The discussion then turned to the topics that are top of mind for TDWI listeners today.
“There’s been a lot of interest in new data platforms, such as unified platforms to support modern analytics and AI, because organizations are tired of data silos,” Halper said. “Typically, this is some sort of cloud stack or data lakehouse, but sometimes it’s a virtualization or semantic layer, such as a data fabric.”
“Of course, we’re seeing a lot of interest in generative AI. Attendees at our webinars have been asking a lot of questions about implementing generative AI, the different approaches vendors have to supporting it, and how to govern it -- a lot of ‘nuts and bolts’ issues.”
“We also get questions about broader issues such as what to do when models are generating inaccurate or otherwise bad responses,” Halper said. There is some work being done in academia, she explained, into ways to see inside these “black box” models and actually determine how they came to a particular decision.
“One would imagine that vendors offering products based on their own foundation models will have to offer some kind of support to their customers.” Even still, Halper added, if organizations want generative AI products that are going to be production-ready, trustworthy, and compliant, they will have to be ready to dig into the work of managing it.

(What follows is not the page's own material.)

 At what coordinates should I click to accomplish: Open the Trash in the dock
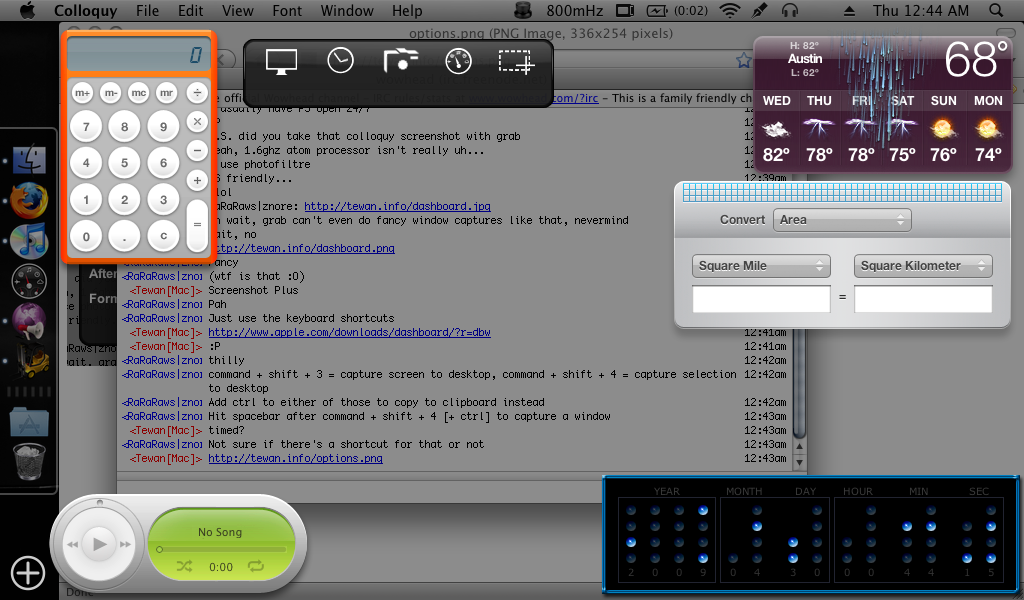click(x=28, y=462)
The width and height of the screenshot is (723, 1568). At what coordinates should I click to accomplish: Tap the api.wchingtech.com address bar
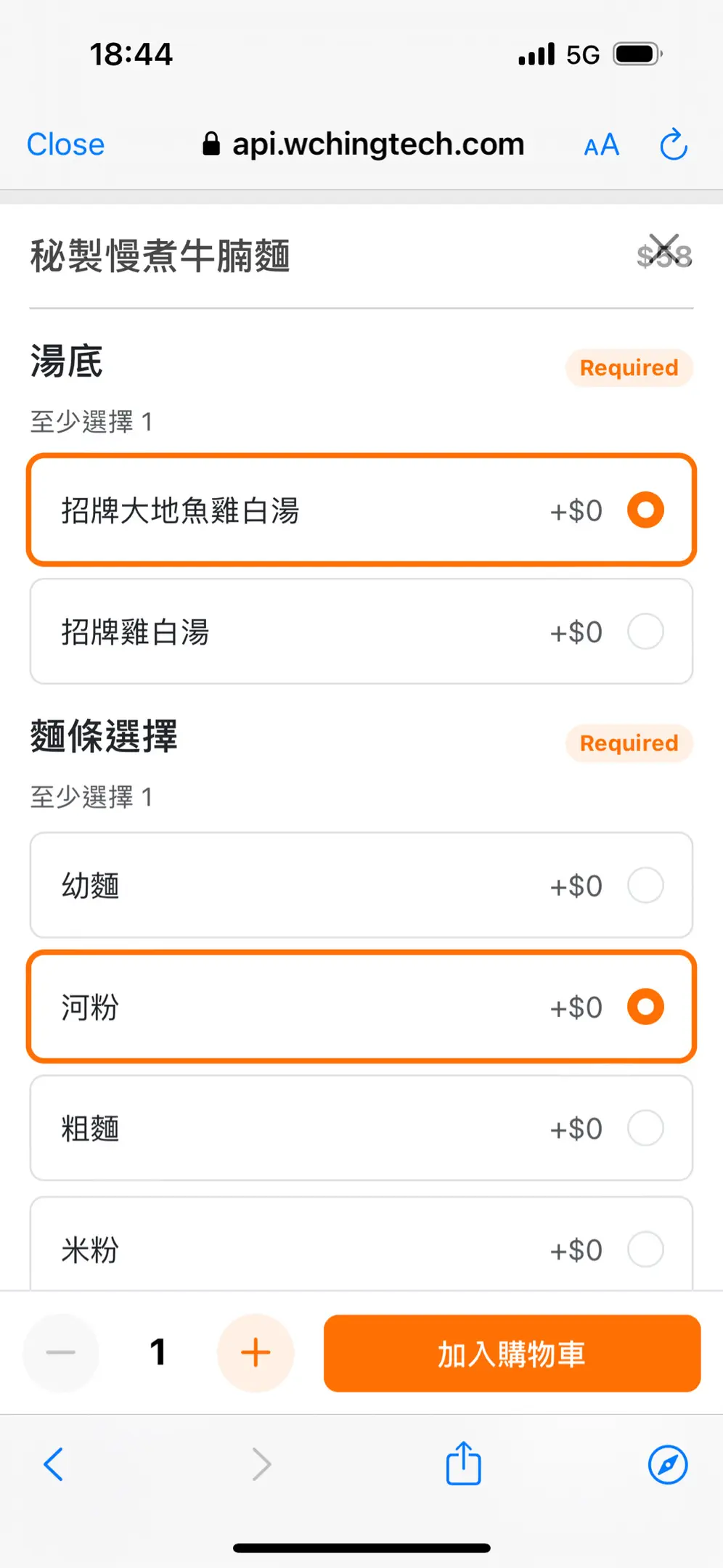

“Just as you have to consistently monitor machine learning models to ensure they don’t drift or go stale, keeping generative AI products sharp and on target may require as much work or more,” Halper said.
The conversation then turned to the current market for generative AI-enabled products.
“First, people should know that there’s a lot of vendor activity happening,” Halper explained. “There have been hundreds, if not thousands, of startups recently to provide point solutions -- text generators, music generators, image generators, and speech generators.” Halper expressed not being impressed with the results from most of the tools she’s tried so far, but as more vendors incorporate generative AI into their products -- such as Databricks’ recently announced Lakehouse IQ, which purports to enable users to interact with their data using natural language -- she advised users to keep an eye on what is likely to be a steady stream of new product releases.
She did warn, though, that there is already increased regulatory and legal scrutiny of these new technologies, which may slow adoption and increase overhead for enterprises adopting generative AI. This is in addition to issues that continue to affect traditional AI, such as scaling and deploying models, and identifying and eliminating model drift and bias.